Story in full BRITISH intelligence officers learned on the eve of the Iraq war that Saddam Hussein had not assembled his chemical weapons and it was highly doubtful if he could deploy any within 45 minutes.
The Foreign Office yesterday admitted that the joint intelligence committee (JIC) warned in March last year that "the intelligence on the timing of when Iraq might use chemical and biological weapons was sparse".
This disclosure came as a senior Israeli politician claimed that Mossad, its intelligence agency, knew before the war that the 45-minute claim was "an old wives’ tale" - but decided against telling Britain or the United States.
In a further blow to the British government, Colin Powell, the US Secretary of State, has said he does not know whether he would have recommended an invasion of Iraq if he had been told it had no stockpiles of banned weapons.
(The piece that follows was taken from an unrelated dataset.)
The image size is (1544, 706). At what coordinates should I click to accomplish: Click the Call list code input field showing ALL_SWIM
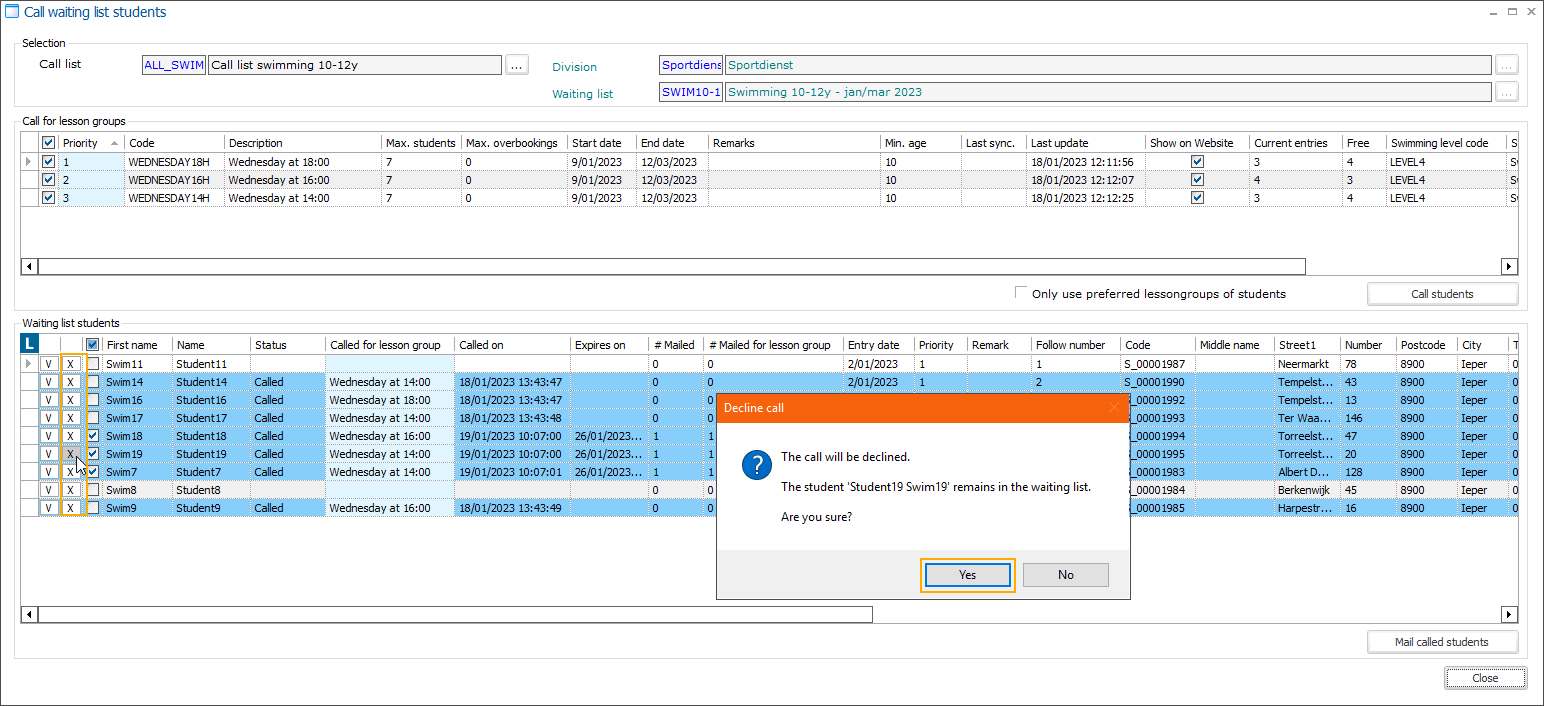[x=173, y=64]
The events unfolded as Lord Butler of Brockwell, a former head of the civil service, was asked by Tony Blair, the Prime Minister, to lead a six-month investigation into whether British intelligence was accurate in the run up to the war.
The Foreign Office yesterday released its official response to the Commons intelligence and security committee - admitting that the confidence behind No10’s dossier in September 2002 had fast eroded.
The JIC’s report in March 2003, which came as British and US troops were lining the Iraqi border ahead of invasion, added that "intelligence on deployment" of chemical and biological weapons "was sparse".
It said: "Intelligence indicating that chemical weapons remained disassembled and that Saddam had not yet ordered their assembly was highlighted."
It also said that the 750km range al-Hussein ballistic missiles, which it had warned could reach British bases in Cyprus, "remained disassembled and that it would take several days to assemble them".
No 10 said it believed yesterday’s disclosures by the Foreign Office had no impact on the case for war made in its September 2002 dossier, even though Mr Blair had told MPs that some of Saddam’s chemical and biological weapons were ready to fire "within 45 minutes of an order to do so". The Scotsman yesterday detailed how this heavily drew on old CIA reports.
The tight terms of reference outlined by the government yesterday for an inquiry into British intelligence dismayed the Liberal Democrats, who refused to take up the place they were offered on the committee in protest.
Menzies Campbell, the Lib Dem defence spokesman, said: "This deals neither with the workings of government nor with the political decision making."
Michael Howard, the Tory leader, said the Lib Dems have misunderstood the arrangement, which he sees as an opportunity to steer the new inquiry towards No10.
"I am confident that these terms of reference cover the use made by the government of the intelligence," he said. "Indeed, I was told that was what the Prime Minister wanted them to do."
No10, however, flatly disagreed. "This committee is not a substitute for Cabinet government and for parliament, and for decisions taken by elected politicians," said Mr Blair’s official spokesman.
Yossi Sarid, a member of Israel’s foreign affairs and defence committee, said yesterday Mossad knew Saddam’s regime was in disarray. "It was known in Israel that the story that weapons of mass destruction could be activated in 45 minutes was an old wives’ tale," he said. "Israel didn’t want to spoil President Bush’s scenario, and it should have."